Auditors reserve judgement on Universal Credit value for money

25 Nov 14

Auditors today said they are not yet able to judge if the government’s flagship Universal Credit reform to the welfare system will achieve value for money.

Publishing an update on the programme to merge six benefits into one monthly payment, the National Audit Office said a decision to'reset' the scheme following IT problems had reduced risks by extending its implementation timetable

Yesterday, Work and Pensions Secretary Iain Duncan Smith announced it expected most claimants to be receiving Universal Credit by 2019. This is later than the initial aim of 2017 as the rollout was delayed following concerns raised by the NAO and MPs.

Since the reset in early 2013, the department had developed and refined its ‘test and learn’ approach for a phased expansion of those eligible for Universal Credit, auditors stated.

Extending the planned transfer of most tax credit claimants to Universal Credit to the end of 2019 was key to the lower risk.

However, it was not yet clear whether benefits, which the Department for Work and Pensions estimate at £20.7bn in net present value, would be realised.

Auditor general Amyas Morse said the reset had placed Universal Credit on a sounder basis but at significant cost.
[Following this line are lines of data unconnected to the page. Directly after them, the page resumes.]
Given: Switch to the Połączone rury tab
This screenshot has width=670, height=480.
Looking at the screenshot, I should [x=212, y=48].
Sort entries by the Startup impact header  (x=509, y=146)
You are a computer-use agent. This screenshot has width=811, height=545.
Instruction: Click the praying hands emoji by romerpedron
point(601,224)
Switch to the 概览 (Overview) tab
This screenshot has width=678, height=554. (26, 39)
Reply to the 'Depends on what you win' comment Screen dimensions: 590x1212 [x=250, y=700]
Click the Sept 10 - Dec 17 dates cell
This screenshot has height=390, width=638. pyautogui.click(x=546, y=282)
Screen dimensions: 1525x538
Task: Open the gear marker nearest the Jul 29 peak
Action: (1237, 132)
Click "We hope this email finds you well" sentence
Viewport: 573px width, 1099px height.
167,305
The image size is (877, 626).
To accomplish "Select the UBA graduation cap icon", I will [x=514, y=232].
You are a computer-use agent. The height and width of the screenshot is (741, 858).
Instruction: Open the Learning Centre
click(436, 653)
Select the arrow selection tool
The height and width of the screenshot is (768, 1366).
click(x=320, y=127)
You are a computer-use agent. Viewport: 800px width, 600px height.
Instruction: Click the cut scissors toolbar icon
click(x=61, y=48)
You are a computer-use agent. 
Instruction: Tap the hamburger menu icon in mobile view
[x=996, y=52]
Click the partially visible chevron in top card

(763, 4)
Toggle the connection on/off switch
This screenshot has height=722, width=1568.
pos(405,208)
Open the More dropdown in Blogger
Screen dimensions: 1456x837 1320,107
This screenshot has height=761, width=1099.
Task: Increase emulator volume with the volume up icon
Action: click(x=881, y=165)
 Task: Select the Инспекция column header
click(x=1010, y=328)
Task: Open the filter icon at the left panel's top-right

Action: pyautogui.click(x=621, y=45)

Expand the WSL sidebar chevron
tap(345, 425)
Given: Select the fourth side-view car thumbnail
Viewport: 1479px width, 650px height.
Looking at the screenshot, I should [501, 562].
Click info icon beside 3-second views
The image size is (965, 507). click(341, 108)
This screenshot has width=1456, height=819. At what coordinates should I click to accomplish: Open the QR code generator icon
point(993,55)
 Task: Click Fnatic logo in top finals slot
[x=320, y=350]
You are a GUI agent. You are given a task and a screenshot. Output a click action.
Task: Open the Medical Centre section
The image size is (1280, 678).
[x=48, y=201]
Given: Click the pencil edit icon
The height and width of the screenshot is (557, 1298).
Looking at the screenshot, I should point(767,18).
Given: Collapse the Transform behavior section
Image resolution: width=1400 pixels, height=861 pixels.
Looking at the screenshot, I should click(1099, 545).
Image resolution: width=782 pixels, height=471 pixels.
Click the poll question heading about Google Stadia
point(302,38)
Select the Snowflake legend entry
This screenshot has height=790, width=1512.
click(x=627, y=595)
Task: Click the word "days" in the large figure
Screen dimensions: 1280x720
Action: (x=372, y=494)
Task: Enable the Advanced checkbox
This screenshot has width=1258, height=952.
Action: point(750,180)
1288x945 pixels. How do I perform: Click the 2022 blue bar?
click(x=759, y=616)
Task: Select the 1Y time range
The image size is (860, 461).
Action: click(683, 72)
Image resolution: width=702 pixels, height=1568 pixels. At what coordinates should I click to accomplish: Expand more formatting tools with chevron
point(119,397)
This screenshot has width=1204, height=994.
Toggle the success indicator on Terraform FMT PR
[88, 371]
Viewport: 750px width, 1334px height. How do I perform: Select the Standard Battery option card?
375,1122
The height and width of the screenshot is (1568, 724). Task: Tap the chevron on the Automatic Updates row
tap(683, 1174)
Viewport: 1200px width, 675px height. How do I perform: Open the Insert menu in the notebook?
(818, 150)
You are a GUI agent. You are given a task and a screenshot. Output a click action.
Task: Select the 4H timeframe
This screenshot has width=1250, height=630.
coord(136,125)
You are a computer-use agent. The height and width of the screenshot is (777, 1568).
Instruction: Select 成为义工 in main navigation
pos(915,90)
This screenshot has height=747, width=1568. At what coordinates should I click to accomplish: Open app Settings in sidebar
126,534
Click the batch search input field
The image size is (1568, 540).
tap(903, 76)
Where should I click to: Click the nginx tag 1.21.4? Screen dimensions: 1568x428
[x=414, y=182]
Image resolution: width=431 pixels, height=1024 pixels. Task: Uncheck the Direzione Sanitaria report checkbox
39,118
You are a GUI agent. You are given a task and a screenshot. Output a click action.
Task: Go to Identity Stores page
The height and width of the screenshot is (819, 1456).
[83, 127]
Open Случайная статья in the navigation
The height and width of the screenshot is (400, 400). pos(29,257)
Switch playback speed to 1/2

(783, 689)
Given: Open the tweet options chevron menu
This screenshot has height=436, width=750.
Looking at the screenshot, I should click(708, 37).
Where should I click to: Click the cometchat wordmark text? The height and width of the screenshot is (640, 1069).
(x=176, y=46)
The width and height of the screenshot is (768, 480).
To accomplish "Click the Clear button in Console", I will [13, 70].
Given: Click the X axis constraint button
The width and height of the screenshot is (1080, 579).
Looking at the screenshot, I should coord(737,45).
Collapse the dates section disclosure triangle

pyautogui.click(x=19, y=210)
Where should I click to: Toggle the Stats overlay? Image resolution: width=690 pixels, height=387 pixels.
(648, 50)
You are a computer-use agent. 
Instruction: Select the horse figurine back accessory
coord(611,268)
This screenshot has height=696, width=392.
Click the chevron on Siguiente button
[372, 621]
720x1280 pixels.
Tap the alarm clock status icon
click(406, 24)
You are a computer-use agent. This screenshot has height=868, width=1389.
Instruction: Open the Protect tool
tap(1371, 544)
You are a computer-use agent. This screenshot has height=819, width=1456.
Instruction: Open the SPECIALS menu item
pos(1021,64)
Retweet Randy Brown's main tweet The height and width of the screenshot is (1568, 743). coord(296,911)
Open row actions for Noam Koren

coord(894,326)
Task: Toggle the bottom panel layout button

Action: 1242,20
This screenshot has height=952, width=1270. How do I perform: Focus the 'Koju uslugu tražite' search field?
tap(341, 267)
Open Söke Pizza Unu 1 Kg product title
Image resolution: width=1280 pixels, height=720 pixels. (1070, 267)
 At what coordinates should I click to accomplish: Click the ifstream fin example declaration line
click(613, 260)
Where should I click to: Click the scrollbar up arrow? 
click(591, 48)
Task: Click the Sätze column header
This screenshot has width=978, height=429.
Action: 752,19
This was due to both the extension of the implementation timetable, and the decision to use existing systems alongside simultaneous development of a new ‘digital service’.

‘It is now vital that the department quickly establish clear goals for delivering the programme, in terms of cost, time and functionality, against which it can be held to account,’ he added.

Responding to the report, a DWP spokesman highlighted that Duncan Smith’s announcement yesterday meant one-third of all jobcentres would be taking Universal Credit claims from next spring.

‘The NAO report recognises that we are reducing risks and making progress,’ he added.

‘In terms of value for money, when fully in place the economy will benefit by £7bn each year and is set to make 3 million families better off by on average £177 a month.’